Tea Party Express Co-Founder Backs Immigration Overhaul Efforts
Date: May 14, 2014
The co-founder of and chief strategist for one of the biggest tea party organizations is coming out in support of overhauling the nation’s immigration laws, a bold statement that could energize advocates and alienate conservatives.
Sal Russo of the Tea Party Express broke the news in an op-ed titled “Conservatives Need to Fix the Broken Immigration System,” published by CQ Roll Call early Wednesday morning.
In that piece, the longtime GOP operative and consultant argued that “conservatives should be at the forefront of reform so the law reflects the just interests of the United States, not misty-eyed ideals of some of the liberal do-gooder reformers.”
That means no special pathways to citizenship that allow undocumented immigrants to cut in line, Russo cautioned, but rather some reasonable procedures that require “the 11 million people who are here illegally obey the law, pay taxes and come out of the shadows.
“We have to get them right by the law in exchange for legal status, but not unbridled amnesty,” Russo wrote. “This should include penalties, background checks to root out criminals, and the requirement that they learn English, understand the Constitution and be committed to our basic freedoms.”
Russo did not single out the House Republican Conference for its lack of consensus on whether to move forward with immigration overhaul legislation, nor did he name-check members of GOP leadership on whom the onus lies to move such legislation forward.

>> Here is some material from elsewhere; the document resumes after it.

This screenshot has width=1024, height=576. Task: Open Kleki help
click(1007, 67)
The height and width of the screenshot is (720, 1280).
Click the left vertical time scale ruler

But Russo’s support for a comprehensive immigration fix that includes a legal status pathway — plus his suggestion that “conservatives need to seize on immigration reform” in order to “reaffirm who we are and what makes our country great” — is likely to raise eyebrows on all sides of the immigration debate.
Democrats and pro-immigration overhaul advocates may use Russo’s words as proof that the tides are changing on the issue and it’s only a matter of time before Speaker John A. Boehner, R-Ohio, is forced to throw his weight behind a legislative fix.
It could even be fodder for someone like Thomas Donahue, the president of the influential and right-leaning U.S. Chamber of Commerce, who tried to drive the point home at an event on Monday by proclaiming that the GOP “shouldn’t bother to run a candidate in 2016″ if Republicans can’t do anything affirmative on immigration this year.
Boehner spoke at a luncheon on Monday sponsored by several San Antonio business groups, where he reiterated his belief that most of his colleagues support an immigration overhaul but lack trust in President Barack Obama’s willingness to enforce the law.